Transient structural disorder as a facilitator of protein-ligand binding: native H/D exchange-mass spectrometry study of cellular retinoic acid binding protein I.

Binding of all-trans Retinoic Acid (RA) to Cellular Retinoic Acid Binding Protein I (CRABP I) does not result in significant changes of the protein tertiary structure, even though the binding site is inaccessible in a static apo-protein conformation. One of the proposed scenarios for the protein-ligand binding process invokes the notion of a flexible portal region adjacent to the binding site, while another model suggests that the requisite dynamic events are induced by dimerization of the apo-protein in solution. In this work, RA binding to CRABP I is studied in dilute solutions (low micro-molar range), where no dimer and/or oligomer formation occurs. Modulation of backbone dynamics within various segments of the protein by its ligand is assessed using a combination of hydrogen exchange, electrospray ionization mass spectrometry, and collision-induced dissociation of protein ions in the gas phase.

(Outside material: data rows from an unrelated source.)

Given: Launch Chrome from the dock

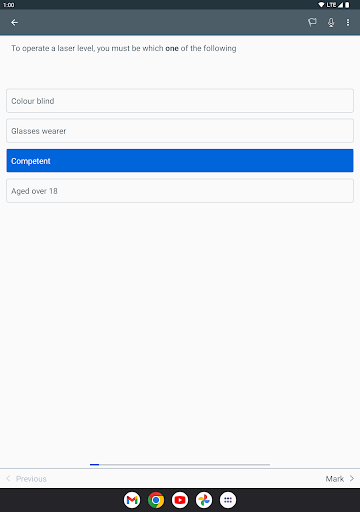Looking at the screenshot, I should [156, 500].
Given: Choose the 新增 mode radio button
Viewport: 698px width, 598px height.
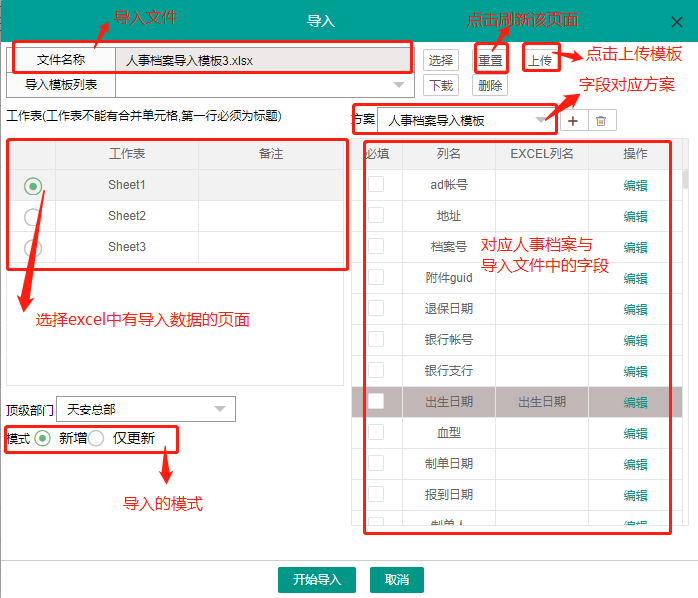Looking at the screenshot, I should click(42, 438).
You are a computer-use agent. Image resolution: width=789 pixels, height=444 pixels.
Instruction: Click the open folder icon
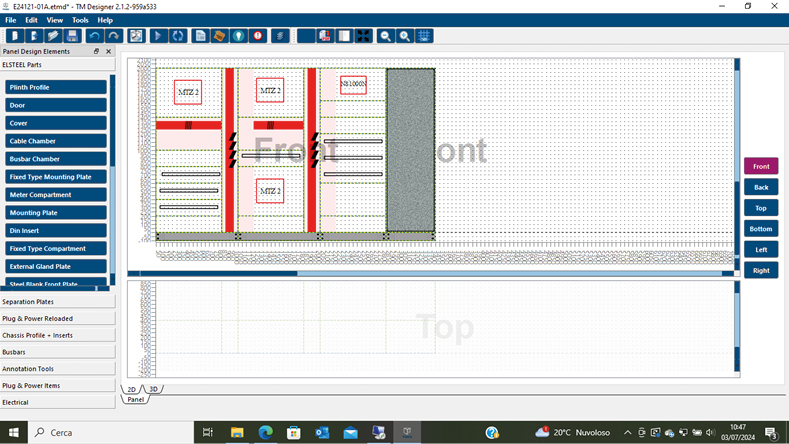(x=34, y=36)
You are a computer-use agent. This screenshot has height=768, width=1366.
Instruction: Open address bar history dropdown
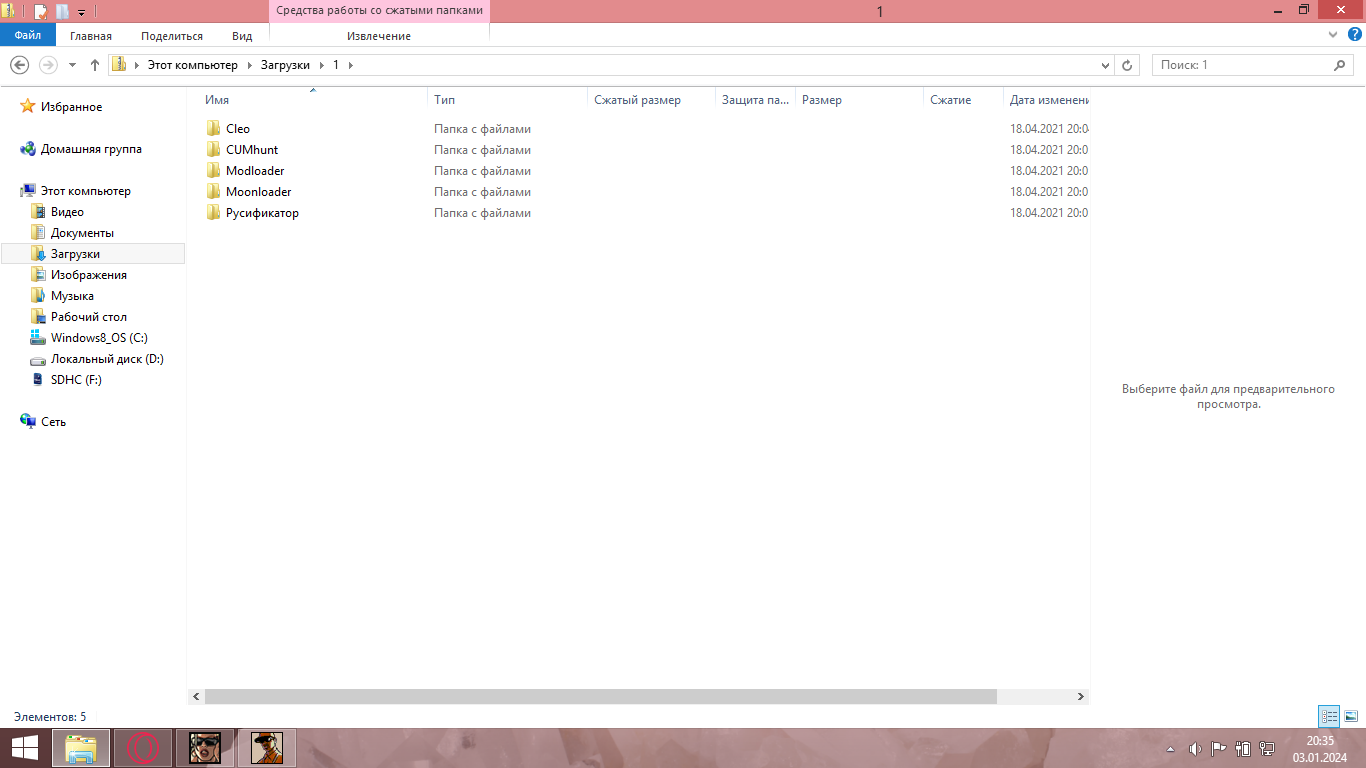tap(1105, 65)
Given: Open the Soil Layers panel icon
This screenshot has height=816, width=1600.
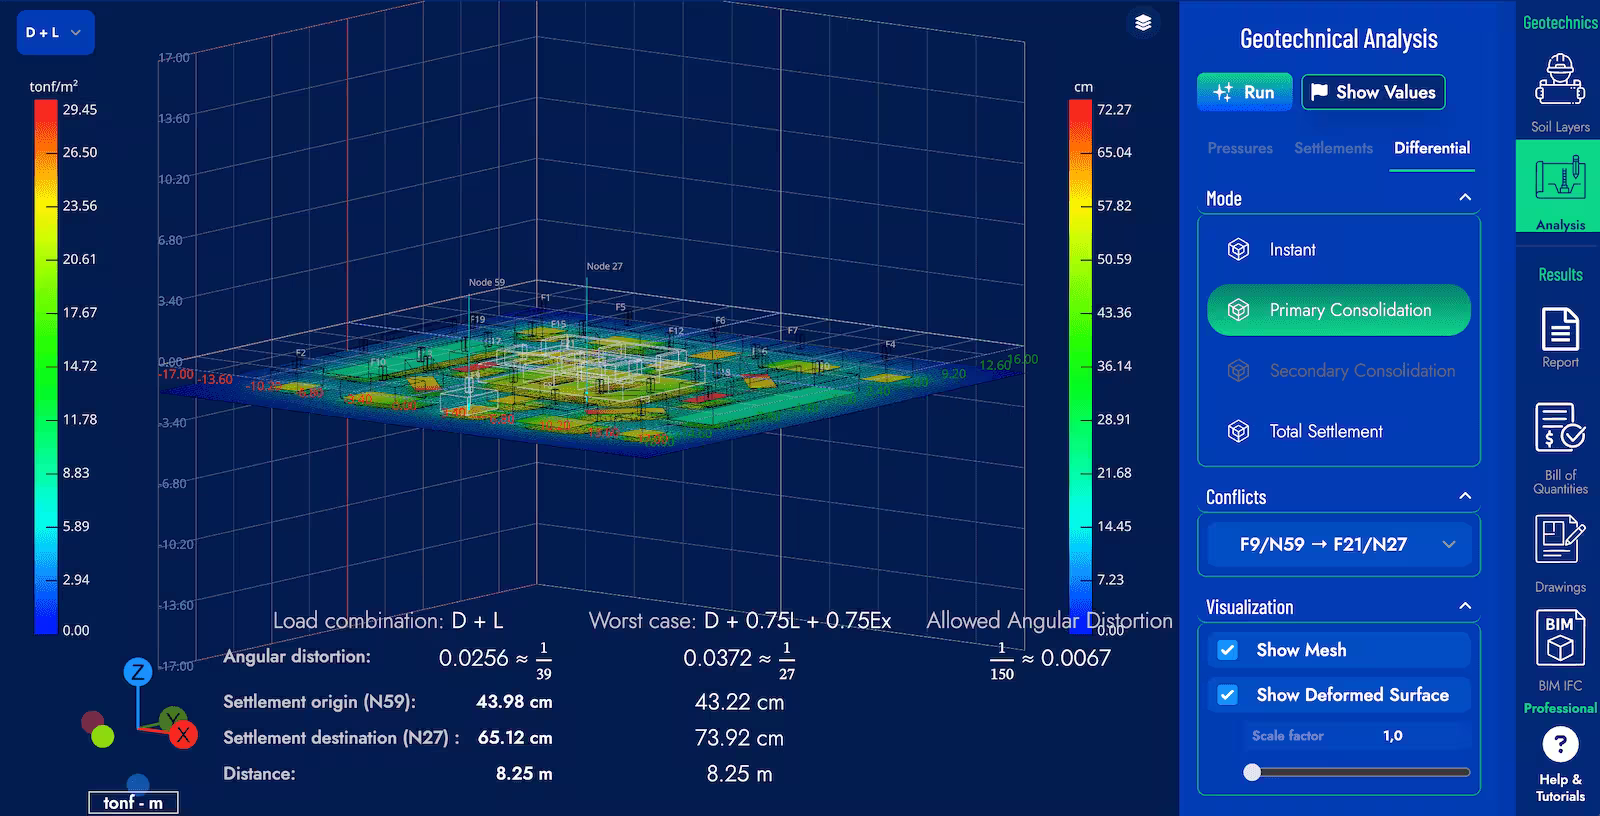Looking at the screenshot, I should point(1559,82).
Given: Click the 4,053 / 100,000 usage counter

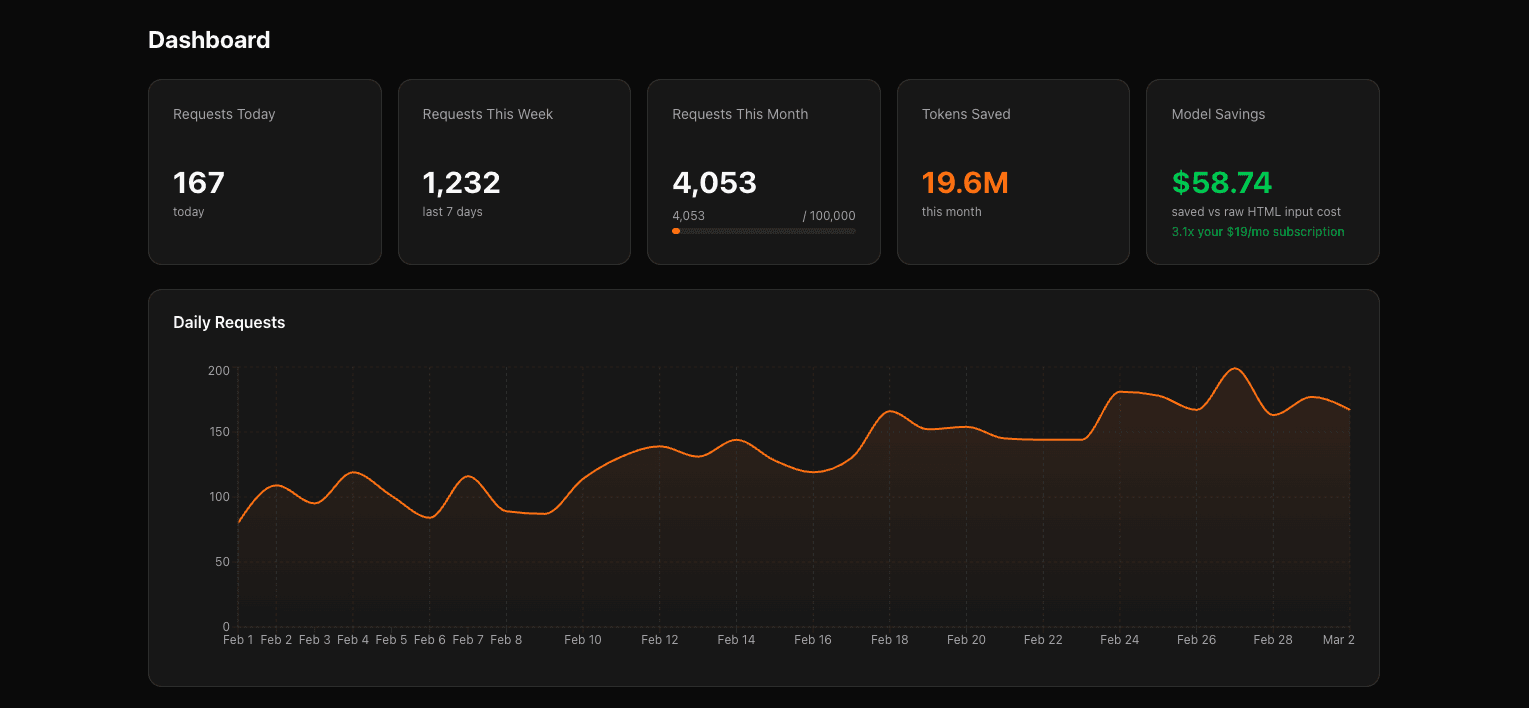Looking at the screenshot, I should [764, 215].
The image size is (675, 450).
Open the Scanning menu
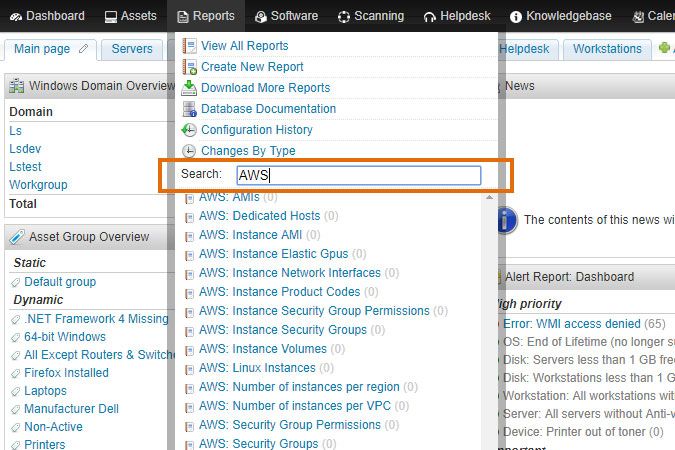(x=371, y=16)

Consistent with the portal model of ligand entry, several protein segments (most of them containing residues making hydrophobic contacts to RA in the holo-form of the protein) are flexible in the absence of the ligand. At the same time, the two segments containing arginine residues forming a salt bridge with RA form the least flexible region in the apo-form of the protein. Although the presence of RA in solution reduces flexibility of all protein segments, the largest effect is observed within four strands that form one of the two beta-sheets enveloping a cavity which houses the ligand-binding site. These results are consistent with a model in which ligand binding occurs through a partially unstructured state of the protein with unobstructed access to the ligand-binding site. This intermediate (whose core is formed by the two stable arginine-containing strands) corresponds to a relatively low-energy local minimum on the apo-protein energy surface and is frequently sampled under native conditions.